There was controversy last week over the appointment of Dr John Shepherd as the Archbishop of Canterbury’s new ambassador to the Vatican. The controversy wasn’t about the fact one branch of Made-up Beliefs was mingling its Sacred Truths™ with the Sacred Truths™ of another (which was upsetting enough for some of the faithful) but that Dr Shepherd has previously declared Jesus did not rise physically from the grave. In his 2008 Easter sermon, he said:
The resurrection of Jesus ought not to be seen in physical terms, but as a new spiritual reality. It is important for Christians to be set free from the idea that the resurrection was an extraordinary physical event which restored to life Jesus’ original earthly body.
Well, heaven forbid Christians should be compelled to accept reality! Needless to say, many of them didn’t like being made to do so. Undaunted, however, Shepherd went on to explain how the belief in Jesus’ resurrection came about:
…Jesus’ early followers felt His presence after His death as strongly as if it were a physical presence and incorporated this sense of a resurrection experience into their gospel accounts.

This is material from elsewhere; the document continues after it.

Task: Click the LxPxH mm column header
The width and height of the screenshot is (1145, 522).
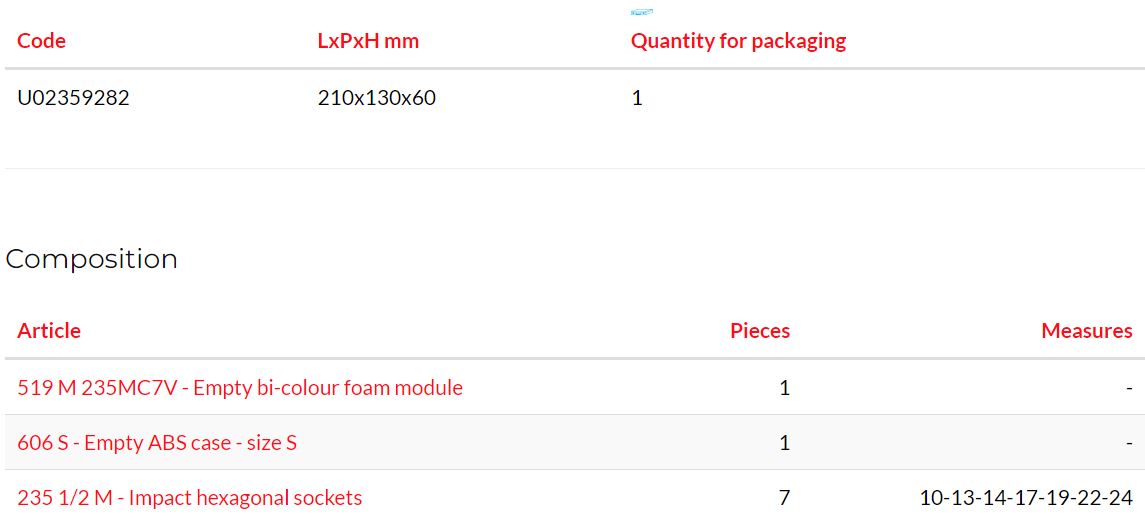Action: coord(368,40)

Yes, absolutely! This is precisely what happened. I’ve written about it here. This guy’s good. Until we get to his conclusion, anyway:
But (the gospels) are not historical records as we would expect history to be written today; they are symbolic images of the breaking through of the resurrection spirit into human lives.

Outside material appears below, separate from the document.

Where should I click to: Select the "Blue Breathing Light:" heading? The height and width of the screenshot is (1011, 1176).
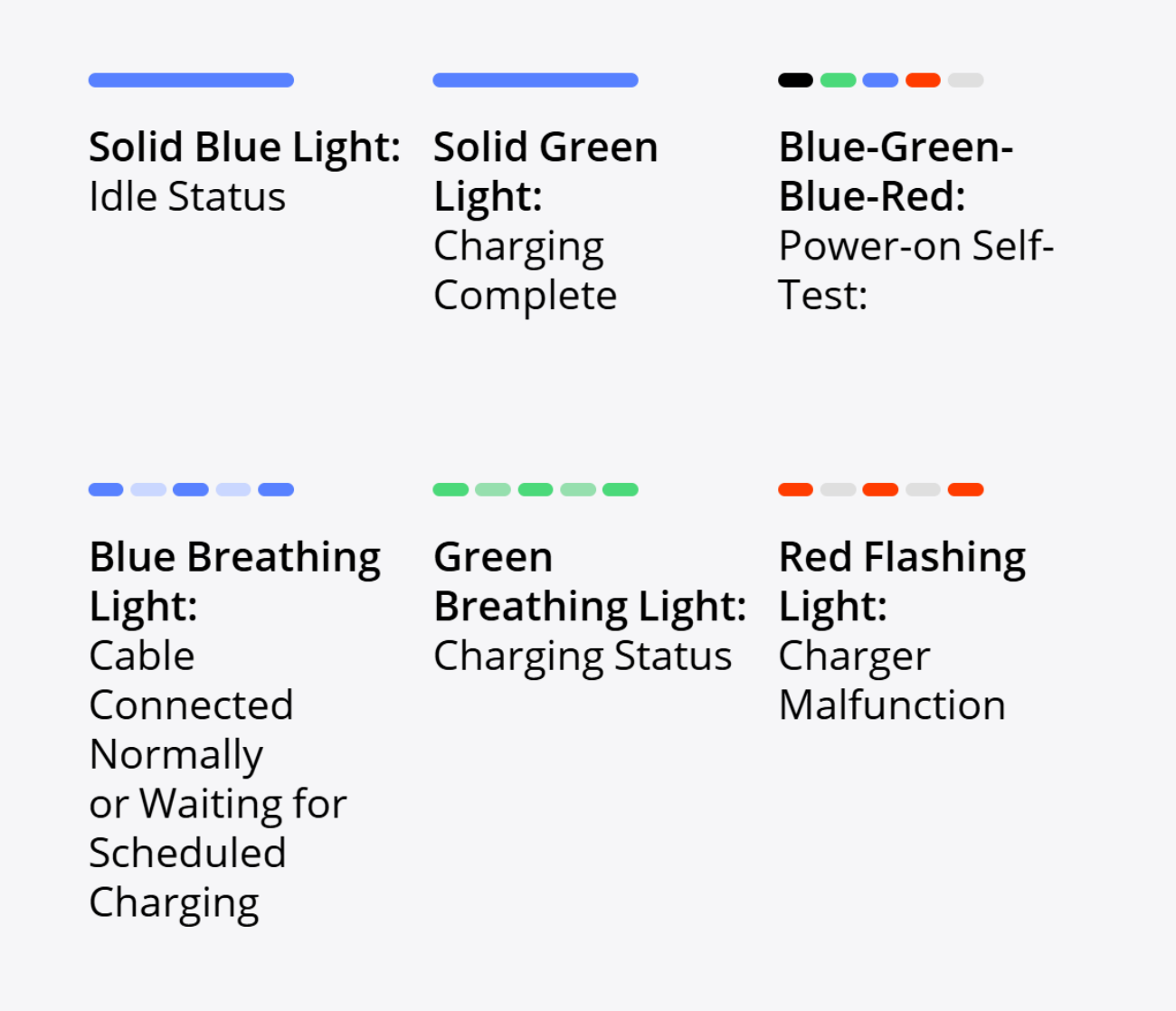tap(234, 581)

He’s right about he nature of the gospels, of course. They’re not historical, nor are they eye-witness accounts or even second-hand reports of eye-witness accounts; they’re propaganda, written ‘so that you may believe’ as the fourth gospel puts it.

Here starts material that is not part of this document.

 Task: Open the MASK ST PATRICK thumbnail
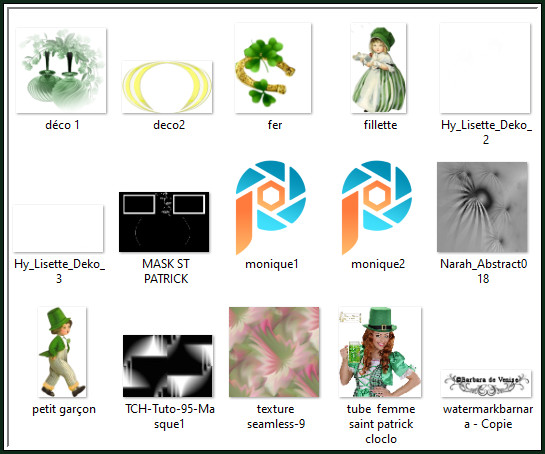(164, 222)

But what’s this ‘symbolic images of the breaking through of the resurrection spirit into human lives’, Shepherd talks about? Having a good grasp of how the stories of Jesus’ ‘resurrection’ came about, he wants, for some reason, to continue promote the underlying fantasy – it’s his livelihood, after all – so he has to dress it up as something relevant to people today. He goes for ‘images of the breaking through of the resurrection spirit into human lives’, whatever that means. Breaking through from where? And what’s a ‘resurrection spirit’ when it’s at home?
Why bother though with the Jesus stuff at all? Plenty of people have life-changing experiences without having to hitch them to an ancient cult. My advice to Dr Shepherd would be to dump the ‘breaking through of the resurrection spirit’ hokum and he’ll be pretty much there. Then he can work on getting a real job.